Securities Law & Instruments

Headnote

Multilateral Instrument 11-102 Passport System and National Policy 11-203 Process for Exemptive Relief Applications in Multiple Jurisdictions -- National Instrument 52-107, Acceptable Accounting Principles and Auditing Standards, ss. 3.2 and 3.3 -- An issuer that is not yet an 'SEC issuer' wants to file financial statements prepared in accordance with U.S. GAAP and audited in accordance with U.S. GAAS, as applicable -- the issuer intends to become an SEC registrant -- the issuer has filed a registration statement with the SEC -- the issuer will meet all the elements of the definition of 'SEC issuer' once the SEC accepts its registration statement -- the issuer will file financial statements and MD&A that comply with the requirements for SEC issuers in NI 52-107 and NI 51-102 -- if the issuer does not become an SEC issuer by a set date, it will re-file its financial statements in accordance with Canadian GAAP and Canadian GAAS and its MD&A in the Canadian form.

Applicable Legislative Provisions

National Instrument 52-107 Acceptable Accounting Principles and Auditing Standards, ss 3.2, 3.3.

November 12, 2020

IN THE MATTER OF THE SECURITIES LEGISLATION OF ONTARIO (the Jurisdiction) AND IN THE MATTER OF NERIUM BIOTECHNOLOGY, INC. (the Filer)

----------

What to do:
A – Answer these questions about the headnote:
(i) What date does it show?
(ii) Which sections of National Instrument 52-107 does it list as applicable legislative provisions?
(iii) What will the issuer re-file if it does not become an SEC issuer by a set date?
B – Sum up the headnote in two sentences.
The records that follow have no connection to the headnote.

----------

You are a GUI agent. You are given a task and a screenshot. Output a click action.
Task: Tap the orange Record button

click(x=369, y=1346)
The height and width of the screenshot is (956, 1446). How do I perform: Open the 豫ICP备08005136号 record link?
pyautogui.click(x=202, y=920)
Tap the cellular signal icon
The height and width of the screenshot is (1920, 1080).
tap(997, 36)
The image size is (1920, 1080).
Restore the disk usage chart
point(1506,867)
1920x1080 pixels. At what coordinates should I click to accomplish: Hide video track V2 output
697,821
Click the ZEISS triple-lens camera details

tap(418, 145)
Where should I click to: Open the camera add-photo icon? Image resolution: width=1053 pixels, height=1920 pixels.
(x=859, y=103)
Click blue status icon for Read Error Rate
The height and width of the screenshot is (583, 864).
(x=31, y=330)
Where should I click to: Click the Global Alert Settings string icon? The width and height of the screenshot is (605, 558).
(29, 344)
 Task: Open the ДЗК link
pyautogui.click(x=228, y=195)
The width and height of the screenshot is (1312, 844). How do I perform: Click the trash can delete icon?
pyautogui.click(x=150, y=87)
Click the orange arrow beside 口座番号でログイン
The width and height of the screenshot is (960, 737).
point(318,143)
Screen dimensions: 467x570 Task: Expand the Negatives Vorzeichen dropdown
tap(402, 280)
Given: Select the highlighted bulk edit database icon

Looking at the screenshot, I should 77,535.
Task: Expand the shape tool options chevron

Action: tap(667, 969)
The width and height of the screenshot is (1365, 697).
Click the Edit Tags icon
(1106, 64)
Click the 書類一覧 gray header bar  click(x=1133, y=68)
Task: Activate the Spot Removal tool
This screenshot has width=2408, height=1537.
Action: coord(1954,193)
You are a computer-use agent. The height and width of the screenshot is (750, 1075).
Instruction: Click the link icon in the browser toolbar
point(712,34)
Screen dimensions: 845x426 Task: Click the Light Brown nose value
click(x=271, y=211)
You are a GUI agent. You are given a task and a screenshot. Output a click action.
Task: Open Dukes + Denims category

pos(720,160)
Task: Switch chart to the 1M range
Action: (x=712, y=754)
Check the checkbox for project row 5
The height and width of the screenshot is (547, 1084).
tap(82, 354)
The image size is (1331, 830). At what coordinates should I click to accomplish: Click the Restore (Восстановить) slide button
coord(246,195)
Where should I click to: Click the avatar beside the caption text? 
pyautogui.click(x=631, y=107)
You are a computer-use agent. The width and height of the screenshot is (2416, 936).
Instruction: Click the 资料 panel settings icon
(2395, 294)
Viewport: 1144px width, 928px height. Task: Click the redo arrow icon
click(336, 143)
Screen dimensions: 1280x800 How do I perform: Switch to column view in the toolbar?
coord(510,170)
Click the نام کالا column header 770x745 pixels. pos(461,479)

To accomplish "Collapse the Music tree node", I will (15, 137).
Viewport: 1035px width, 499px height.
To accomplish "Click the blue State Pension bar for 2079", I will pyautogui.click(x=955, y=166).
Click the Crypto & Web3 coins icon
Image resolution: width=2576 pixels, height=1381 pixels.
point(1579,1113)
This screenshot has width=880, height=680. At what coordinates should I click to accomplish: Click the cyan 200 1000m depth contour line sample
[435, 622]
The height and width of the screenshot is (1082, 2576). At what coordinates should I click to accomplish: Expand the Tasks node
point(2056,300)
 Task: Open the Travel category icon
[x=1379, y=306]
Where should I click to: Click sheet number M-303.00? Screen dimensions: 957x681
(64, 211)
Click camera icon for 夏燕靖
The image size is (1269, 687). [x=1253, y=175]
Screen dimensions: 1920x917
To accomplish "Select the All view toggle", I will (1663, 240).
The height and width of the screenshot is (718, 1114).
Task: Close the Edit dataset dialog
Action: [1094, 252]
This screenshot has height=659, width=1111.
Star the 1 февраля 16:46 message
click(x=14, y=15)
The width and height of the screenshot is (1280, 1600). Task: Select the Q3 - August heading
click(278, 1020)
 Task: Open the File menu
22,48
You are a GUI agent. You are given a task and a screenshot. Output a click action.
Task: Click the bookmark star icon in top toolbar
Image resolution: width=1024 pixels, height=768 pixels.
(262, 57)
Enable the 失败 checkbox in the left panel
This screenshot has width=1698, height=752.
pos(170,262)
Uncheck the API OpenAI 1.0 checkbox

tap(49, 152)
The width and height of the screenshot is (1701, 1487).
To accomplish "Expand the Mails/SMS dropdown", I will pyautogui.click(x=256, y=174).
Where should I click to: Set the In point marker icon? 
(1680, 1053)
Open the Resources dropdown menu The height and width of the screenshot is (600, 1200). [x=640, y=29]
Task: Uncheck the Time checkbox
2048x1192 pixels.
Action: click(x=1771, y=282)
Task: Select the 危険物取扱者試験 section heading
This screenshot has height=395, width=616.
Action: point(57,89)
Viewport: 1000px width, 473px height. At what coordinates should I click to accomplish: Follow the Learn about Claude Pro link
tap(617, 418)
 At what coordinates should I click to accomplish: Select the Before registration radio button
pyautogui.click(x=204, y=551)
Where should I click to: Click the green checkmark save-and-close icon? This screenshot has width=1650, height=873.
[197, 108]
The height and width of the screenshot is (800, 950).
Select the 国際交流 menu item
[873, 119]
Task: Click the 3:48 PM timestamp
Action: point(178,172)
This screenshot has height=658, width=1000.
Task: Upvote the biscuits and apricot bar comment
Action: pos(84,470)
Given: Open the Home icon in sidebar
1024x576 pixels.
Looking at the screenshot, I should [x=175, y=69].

----------

Solution set:
A –
(i) November 12, 2020
(ii) Sections 3.2 and 3.3
(iii) Its financial statements in accordance with Canadian GAAP and Canadian GAAS, and its MD&A in the Canadian form

B – In a matter under the securities legislation of Ontario concerning Nerium Biotechnology, Inc., an issuer that is not yet an SEC issuer but has filed a registration statement with the SEC wants to file financial statements prepared in accordance with U.S. GAAP and audited in accordance with U.S. GAAS. If it does not become an SEC issuer by a set date, it will re-file its financial statements in accordance with Canadian GAAP and Canadian GAAS and its MD&A in the Canadian form.